[Material to process]
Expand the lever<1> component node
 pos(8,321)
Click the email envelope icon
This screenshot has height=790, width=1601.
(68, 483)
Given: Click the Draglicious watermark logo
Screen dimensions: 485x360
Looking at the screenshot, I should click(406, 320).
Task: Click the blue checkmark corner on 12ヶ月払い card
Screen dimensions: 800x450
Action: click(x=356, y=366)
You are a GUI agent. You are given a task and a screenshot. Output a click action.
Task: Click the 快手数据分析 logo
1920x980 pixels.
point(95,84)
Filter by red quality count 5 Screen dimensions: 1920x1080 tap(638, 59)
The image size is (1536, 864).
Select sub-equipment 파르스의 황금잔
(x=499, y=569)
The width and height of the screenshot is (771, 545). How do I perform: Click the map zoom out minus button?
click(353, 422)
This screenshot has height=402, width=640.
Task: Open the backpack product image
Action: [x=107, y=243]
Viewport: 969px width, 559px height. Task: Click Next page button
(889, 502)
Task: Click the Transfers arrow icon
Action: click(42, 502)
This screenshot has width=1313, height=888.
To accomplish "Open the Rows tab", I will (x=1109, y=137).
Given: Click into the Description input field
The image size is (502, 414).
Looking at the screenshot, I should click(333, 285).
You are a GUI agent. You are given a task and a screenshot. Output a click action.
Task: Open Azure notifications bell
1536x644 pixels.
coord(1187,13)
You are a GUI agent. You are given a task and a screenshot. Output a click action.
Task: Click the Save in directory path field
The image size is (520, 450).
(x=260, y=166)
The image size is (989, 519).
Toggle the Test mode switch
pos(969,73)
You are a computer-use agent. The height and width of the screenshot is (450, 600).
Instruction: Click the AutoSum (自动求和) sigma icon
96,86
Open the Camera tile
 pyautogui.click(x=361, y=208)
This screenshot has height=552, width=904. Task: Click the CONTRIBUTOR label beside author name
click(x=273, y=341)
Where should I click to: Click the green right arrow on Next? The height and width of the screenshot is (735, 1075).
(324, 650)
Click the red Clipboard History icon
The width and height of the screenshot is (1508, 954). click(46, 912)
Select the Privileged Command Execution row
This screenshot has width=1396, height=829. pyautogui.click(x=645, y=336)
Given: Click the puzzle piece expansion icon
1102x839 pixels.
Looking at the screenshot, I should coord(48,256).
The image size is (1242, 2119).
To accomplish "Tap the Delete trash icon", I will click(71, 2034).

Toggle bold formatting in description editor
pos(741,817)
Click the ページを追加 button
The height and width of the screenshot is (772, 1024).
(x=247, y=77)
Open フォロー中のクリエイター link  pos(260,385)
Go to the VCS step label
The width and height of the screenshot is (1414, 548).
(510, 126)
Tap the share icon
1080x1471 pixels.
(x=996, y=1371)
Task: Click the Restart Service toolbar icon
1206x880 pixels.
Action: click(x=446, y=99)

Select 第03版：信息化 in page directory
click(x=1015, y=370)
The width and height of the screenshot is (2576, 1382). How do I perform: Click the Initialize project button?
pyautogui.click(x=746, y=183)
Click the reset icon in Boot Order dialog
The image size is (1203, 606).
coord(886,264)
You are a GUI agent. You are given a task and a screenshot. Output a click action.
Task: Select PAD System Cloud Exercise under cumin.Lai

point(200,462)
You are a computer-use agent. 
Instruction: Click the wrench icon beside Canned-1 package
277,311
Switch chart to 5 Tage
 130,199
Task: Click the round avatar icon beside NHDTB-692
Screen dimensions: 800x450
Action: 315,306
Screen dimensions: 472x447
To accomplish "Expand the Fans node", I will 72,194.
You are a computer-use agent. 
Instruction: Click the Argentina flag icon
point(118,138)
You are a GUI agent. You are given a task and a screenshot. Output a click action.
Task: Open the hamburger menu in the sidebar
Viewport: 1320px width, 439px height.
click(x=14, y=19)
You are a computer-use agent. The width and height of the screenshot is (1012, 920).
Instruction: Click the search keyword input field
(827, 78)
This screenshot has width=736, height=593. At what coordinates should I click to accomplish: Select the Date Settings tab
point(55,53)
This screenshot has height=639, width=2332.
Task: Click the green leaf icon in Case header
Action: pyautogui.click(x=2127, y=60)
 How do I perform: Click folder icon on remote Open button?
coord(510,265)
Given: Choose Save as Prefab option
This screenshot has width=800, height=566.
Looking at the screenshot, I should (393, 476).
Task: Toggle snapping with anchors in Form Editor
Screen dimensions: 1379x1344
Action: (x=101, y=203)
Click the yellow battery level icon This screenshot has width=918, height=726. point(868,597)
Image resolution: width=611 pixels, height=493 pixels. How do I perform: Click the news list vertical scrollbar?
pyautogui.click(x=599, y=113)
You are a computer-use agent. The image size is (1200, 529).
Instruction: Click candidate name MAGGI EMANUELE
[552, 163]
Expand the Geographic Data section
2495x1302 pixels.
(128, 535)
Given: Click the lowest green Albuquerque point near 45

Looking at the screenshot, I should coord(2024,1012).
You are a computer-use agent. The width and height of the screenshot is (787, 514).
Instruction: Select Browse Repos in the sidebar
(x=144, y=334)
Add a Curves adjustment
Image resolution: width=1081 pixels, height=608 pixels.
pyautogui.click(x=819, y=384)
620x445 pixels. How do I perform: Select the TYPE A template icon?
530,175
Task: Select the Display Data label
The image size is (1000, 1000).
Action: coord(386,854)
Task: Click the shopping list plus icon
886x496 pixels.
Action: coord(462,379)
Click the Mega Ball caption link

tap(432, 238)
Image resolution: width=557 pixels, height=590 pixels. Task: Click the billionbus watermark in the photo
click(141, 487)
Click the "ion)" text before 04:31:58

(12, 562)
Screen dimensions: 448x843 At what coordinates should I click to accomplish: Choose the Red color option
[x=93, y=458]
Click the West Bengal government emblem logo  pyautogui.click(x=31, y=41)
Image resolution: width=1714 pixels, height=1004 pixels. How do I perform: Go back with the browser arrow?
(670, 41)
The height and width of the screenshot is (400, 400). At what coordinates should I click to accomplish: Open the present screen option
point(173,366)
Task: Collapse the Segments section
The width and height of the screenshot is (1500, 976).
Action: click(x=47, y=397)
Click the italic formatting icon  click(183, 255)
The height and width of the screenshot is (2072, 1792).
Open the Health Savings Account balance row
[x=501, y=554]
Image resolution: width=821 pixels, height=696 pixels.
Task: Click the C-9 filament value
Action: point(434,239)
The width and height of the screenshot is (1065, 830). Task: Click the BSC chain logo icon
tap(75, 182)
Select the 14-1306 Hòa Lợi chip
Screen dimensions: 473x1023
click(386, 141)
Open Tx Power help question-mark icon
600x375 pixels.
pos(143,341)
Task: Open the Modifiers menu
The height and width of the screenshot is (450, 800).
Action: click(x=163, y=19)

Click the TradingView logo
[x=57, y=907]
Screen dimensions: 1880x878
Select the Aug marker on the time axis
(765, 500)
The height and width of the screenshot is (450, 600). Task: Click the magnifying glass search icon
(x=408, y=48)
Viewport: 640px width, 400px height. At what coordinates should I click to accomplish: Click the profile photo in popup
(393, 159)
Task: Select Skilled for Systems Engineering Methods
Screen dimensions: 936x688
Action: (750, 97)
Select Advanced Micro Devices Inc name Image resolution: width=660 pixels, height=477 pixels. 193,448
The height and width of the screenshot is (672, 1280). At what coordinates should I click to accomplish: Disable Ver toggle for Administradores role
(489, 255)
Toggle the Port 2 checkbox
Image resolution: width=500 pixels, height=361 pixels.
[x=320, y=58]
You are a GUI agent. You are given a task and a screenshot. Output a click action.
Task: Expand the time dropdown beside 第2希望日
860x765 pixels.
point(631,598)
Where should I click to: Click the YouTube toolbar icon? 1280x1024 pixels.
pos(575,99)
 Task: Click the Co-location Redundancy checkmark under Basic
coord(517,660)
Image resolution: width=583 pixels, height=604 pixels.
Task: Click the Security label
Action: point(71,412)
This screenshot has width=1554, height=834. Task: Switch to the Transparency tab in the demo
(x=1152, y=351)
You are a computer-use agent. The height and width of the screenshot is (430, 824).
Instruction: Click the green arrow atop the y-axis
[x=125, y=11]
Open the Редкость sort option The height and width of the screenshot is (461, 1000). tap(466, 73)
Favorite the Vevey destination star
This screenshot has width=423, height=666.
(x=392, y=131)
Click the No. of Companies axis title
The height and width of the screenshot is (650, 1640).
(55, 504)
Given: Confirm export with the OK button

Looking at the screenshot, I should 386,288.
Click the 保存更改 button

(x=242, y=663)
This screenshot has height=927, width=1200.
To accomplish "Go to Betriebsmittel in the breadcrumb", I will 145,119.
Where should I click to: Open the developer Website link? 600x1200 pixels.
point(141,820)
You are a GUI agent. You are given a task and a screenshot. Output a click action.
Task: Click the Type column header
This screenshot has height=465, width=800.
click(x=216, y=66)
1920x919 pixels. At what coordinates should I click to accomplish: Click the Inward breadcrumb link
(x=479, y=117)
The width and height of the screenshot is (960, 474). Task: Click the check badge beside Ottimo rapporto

[Work to be completed] Reproduce the lines of the entries above from the one with "Where should I click to: Click the YouTube" to the one with "is (430, 824).", both included, exactly and without any other line.

[Response below]
Where should I click to: Click the YouTube toolbar icon? 1280x1024 pixels.
pos(575,99)
 Task: Click the Co-location Redundancy checkmark under Basic
coord(517,660)
Image resolution: width=583 pixels, height=604 pixels.
Task: Click the Security label
Action: point(71,412)
This screenshot has width=1554, height=834. Task: Switch to the Transparency tab in the demo
(x=1152, y=351)
You are a computer-use agent. The height and width of the screenshot is (430, 824).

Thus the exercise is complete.